Poderíamos estar implicados em evoluir da renda mínima para a distribuição de renda. Mas esta não é uma tarefa que possa ser traduzida plenamente em políticas públicas. É preciso inscrevê-las na cultura. Políticas públicas emergem de plataformas eleitorais vitoriosas.

Imagine um candidato vencedor que tenha dito ao eleitorado que o problema da saúde mental tem sua etiologia principal na qualidade das relações familiares, comunitárias e sociais. Pense numa plataforma vencedora que indique as micropolíticas do cotidiano como as mais importantes causas dos problemas com as drogas, da violência contra a mulher, contra os idosos e contra as crianças e muitos outros… Um candidato vencedor que não apontasse culpados, mas estabelecesse a corresponsabilidade e a coesão social em torno de um projeto político, está além da postura que a mídia, a academia e o poderio econômico tem estimulado em nosso eleitor médio.

Trata-se de uma questão de colocar o problema social em sua dimensão mais ampla e enfrentar as questões mais urgentes. Desse modo seria possível otimizar o consumo de recursos. Nas questões de saúde pública, faríamos cortes de despesas a partir de critérios técnicos, de acordo com seu potencial de resolutividade e impacto epidemiológico. Da mesma forma na educação, na segurança pública e assim por diante.
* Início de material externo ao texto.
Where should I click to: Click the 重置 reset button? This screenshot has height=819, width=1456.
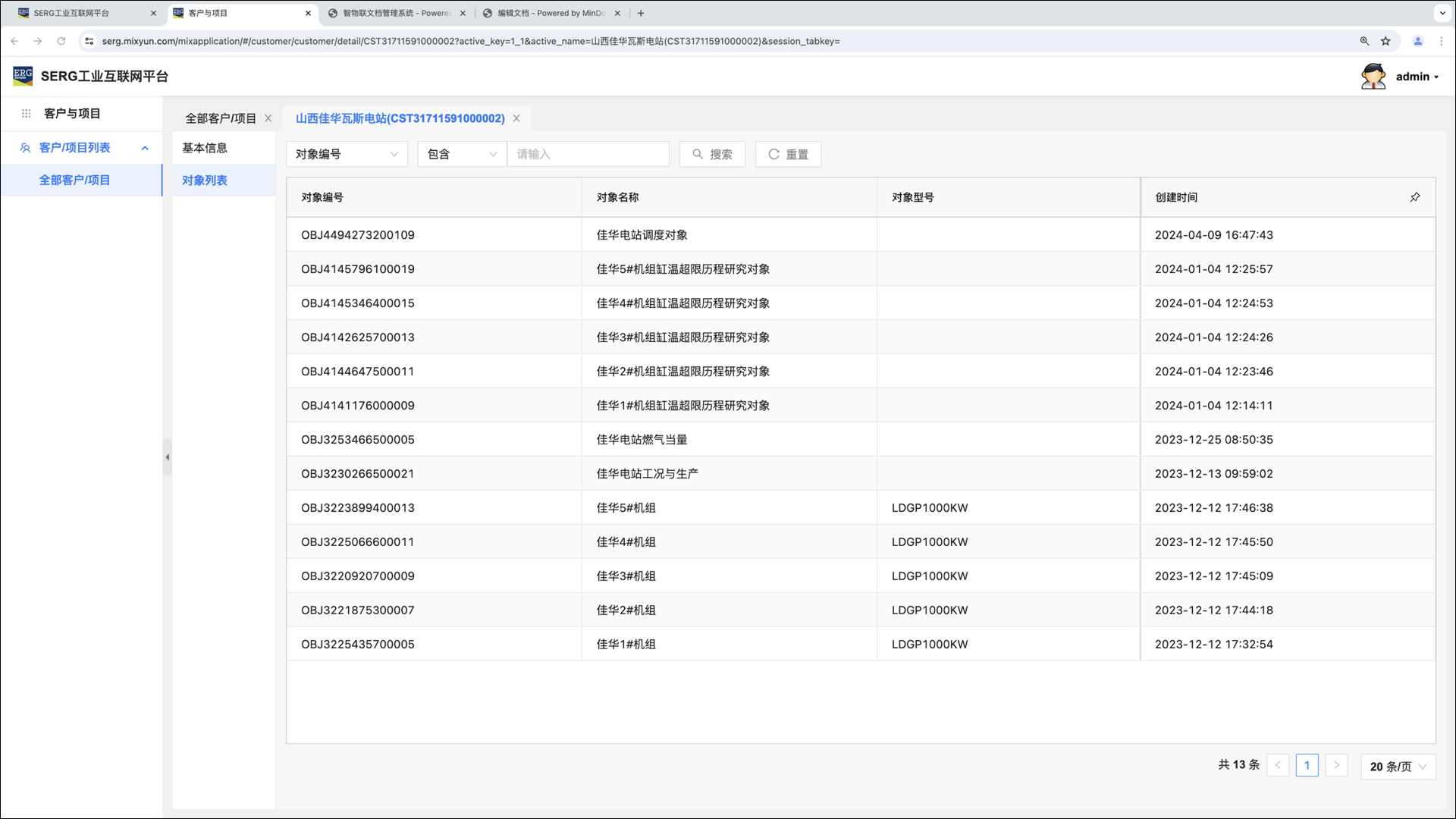tap(788, 154)
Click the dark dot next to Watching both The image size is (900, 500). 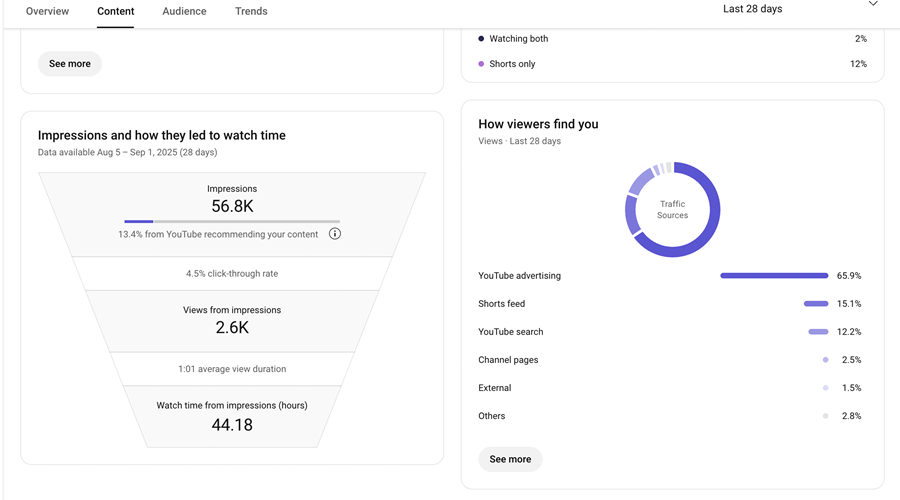pyautogui.click(x=481, y=39)
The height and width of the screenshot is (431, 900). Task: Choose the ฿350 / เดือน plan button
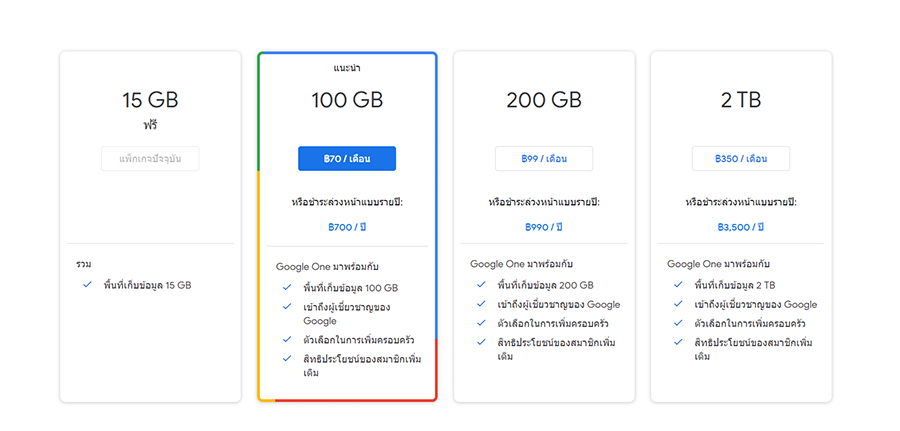coord(740,159)
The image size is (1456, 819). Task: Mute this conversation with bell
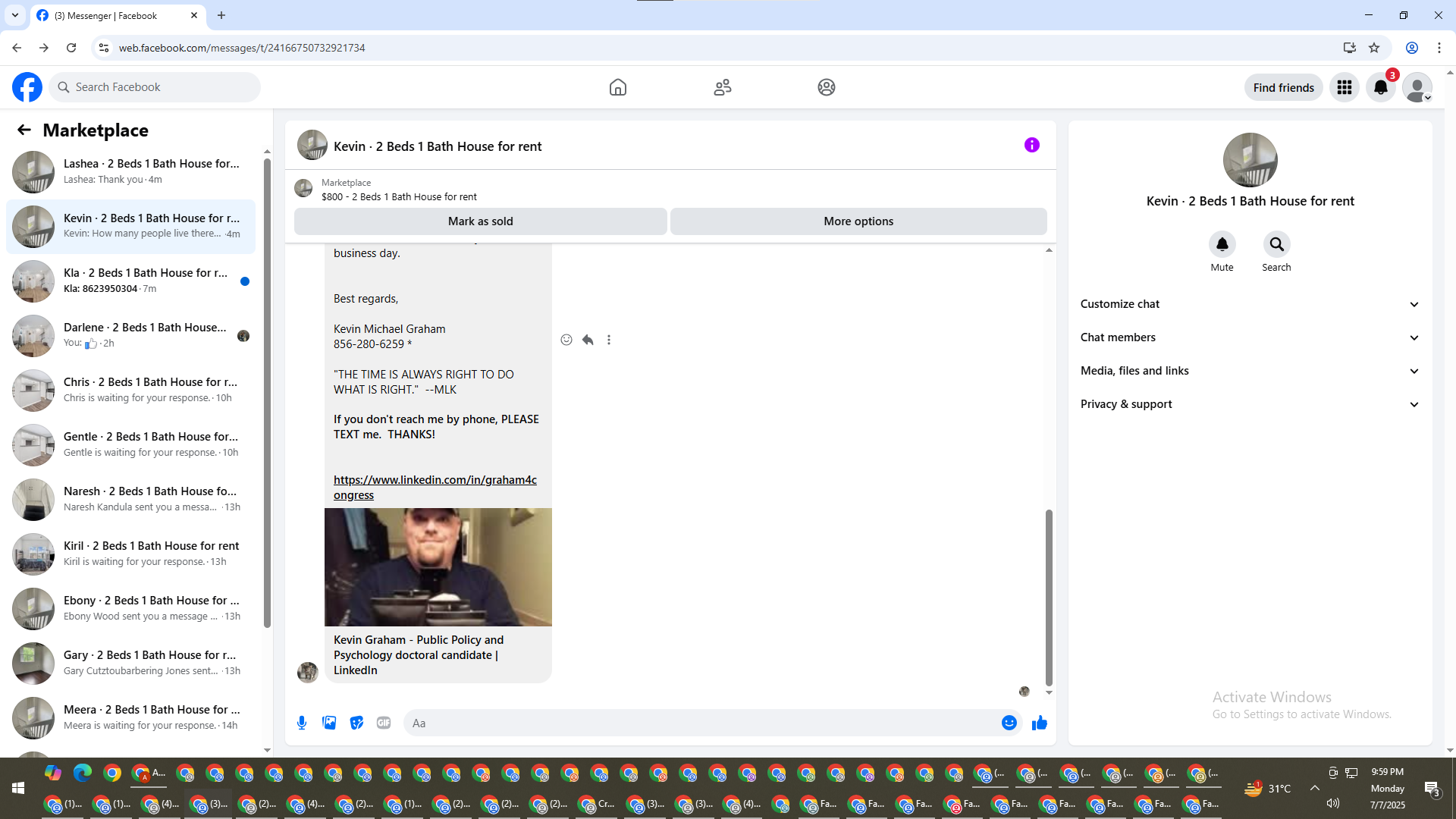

Para sabermos se podemos bancar os Direitos Sociais e Humanos de acordo com o que a Constituição Federal prevê, seria importante saber se de fato temos os recursos necessários. A consequência direta, seria sabermos o que sacrificar em nome dos direitos básicos e das garantias individuais. Isso não acontece, justamente porque há uma distribuição desigual e irracional dos recursos públicos. Pouca gente se beneficia muito dos impostos recolhidos de todos. E muita gente vive à margem do Estado democrático de direito.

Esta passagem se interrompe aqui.